Jeffboat Marine Repair

Jeffboat Marine Repair - Kort nozzle repair

Jeffboat was a shipyard in Jeffersonville, Indiana, founded by James Howard in 1834, a builder of steamboats. The company was owned by the Howard family until it was sold leading up to World War II. Following the war, it became known as the Jeffersonville Boat and Machine Company and later changed its name to Jeffboat, the more commonly used short form of its name.

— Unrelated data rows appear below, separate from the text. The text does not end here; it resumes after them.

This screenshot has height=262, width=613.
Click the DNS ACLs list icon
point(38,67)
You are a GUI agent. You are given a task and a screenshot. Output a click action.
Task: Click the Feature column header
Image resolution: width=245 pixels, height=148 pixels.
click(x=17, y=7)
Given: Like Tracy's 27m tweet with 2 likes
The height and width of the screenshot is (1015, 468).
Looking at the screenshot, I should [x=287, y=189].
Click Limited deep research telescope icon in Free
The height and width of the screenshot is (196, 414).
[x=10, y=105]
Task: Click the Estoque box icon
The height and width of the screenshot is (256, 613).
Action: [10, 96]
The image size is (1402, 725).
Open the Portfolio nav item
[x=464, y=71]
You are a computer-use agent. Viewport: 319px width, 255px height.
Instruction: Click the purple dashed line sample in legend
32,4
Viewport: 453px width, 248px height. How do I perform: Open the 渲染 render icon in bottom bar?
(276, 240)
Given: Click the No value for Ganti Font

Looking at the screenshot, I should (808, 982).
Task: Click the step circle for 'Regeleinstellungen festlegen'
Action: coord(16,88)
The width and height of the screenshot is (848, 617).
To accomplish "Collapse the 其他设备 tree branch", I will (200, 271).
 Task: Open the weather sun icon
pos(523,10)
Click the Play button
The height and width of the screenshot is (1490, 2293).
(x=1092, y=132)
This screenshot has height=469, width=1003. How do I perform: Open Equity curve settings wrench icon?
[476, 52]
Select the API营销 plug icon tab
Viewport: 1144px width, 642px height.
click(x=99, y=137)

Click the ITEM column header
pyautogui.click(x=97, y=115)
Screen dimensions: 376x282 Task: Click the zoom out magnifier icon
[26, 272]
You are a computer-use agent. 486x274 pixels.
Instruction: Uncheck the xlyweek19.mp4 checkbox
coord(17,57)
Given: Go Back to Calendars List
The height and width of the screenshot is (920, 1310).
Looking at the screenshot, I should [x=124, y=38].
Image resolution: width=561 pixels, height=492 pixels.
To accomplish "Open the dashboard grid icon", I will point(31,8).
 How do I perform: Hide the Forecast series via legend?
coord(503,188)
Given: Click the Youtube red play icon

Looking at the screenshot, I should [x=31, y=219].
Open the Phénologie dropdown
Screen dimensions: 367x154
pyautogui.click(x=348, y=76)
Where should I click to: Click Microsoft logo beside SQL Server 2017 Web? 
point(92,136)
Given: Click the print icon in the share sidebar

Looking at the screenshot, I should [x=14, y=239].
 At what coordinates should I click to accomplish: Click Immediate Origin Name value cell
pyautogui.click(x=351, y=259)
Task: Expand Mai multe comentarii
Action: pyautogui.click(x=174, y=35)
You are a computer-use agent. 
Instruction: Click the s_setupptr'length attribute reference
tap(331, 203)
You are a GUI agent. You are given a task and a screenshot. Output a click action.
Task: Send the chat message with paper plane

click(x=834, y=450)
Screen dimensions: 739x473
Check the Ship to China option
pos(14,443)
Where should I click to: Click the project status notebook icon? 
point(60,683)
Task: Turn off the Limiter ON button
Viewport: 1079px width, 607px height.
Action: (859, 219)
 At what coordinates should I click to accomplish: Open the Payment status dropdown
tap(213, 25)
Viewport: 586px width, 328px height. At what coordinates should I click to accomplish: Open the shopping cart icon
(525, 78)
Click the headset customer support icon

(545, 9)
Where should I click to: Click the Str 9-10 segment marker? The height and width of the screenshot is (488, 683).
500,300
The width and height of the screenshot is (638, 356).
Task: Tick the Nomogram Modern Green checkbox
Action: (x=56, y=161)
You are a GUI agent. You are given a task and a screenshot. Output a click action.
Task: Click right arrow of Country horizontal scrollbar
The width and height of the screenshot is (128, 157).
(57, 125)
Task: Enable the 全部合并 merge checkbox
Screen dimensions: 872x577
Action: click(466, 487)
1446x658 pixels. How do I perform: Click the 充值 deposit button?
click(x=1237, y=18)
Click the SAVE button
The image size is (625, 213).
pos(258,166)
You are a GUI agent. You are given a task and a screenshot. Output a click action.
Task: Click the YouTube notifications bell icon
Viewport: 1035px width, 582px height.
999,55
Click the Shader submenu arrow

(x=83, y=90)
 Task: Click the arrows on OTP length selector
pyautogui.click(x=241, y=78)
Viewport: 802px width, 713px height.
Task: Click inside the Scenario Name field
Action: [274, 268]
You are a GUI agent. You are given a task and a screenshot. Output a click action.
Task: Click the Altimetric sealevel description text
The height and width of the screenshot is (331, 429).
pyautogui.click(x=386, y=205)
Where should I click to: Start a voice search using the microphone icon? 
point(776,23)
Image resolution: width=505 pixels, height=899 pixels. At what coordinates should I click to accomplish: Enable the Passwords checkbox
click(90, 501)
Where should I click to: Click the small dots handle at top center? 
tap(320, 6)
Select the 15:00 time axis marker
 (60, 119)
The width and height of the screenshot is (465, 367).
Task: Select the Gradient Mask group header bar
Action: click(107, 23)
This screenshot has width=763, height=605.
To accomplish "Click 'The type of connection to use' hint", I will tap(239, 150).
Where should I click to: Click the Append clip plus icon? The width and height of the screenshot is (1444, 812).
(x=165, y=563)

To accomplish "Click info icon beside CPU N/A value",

The company was the largest inland shipbuilder in the United States and the second-largest builder of barges before it closed in 2018.

==Origin==
Jeffboat was originally established as the Howard Shipyards in 1834 by James Howard when he started his first boat, the Hyperion. The Howard family controlled the company for 107 years, building over 3,000 ships.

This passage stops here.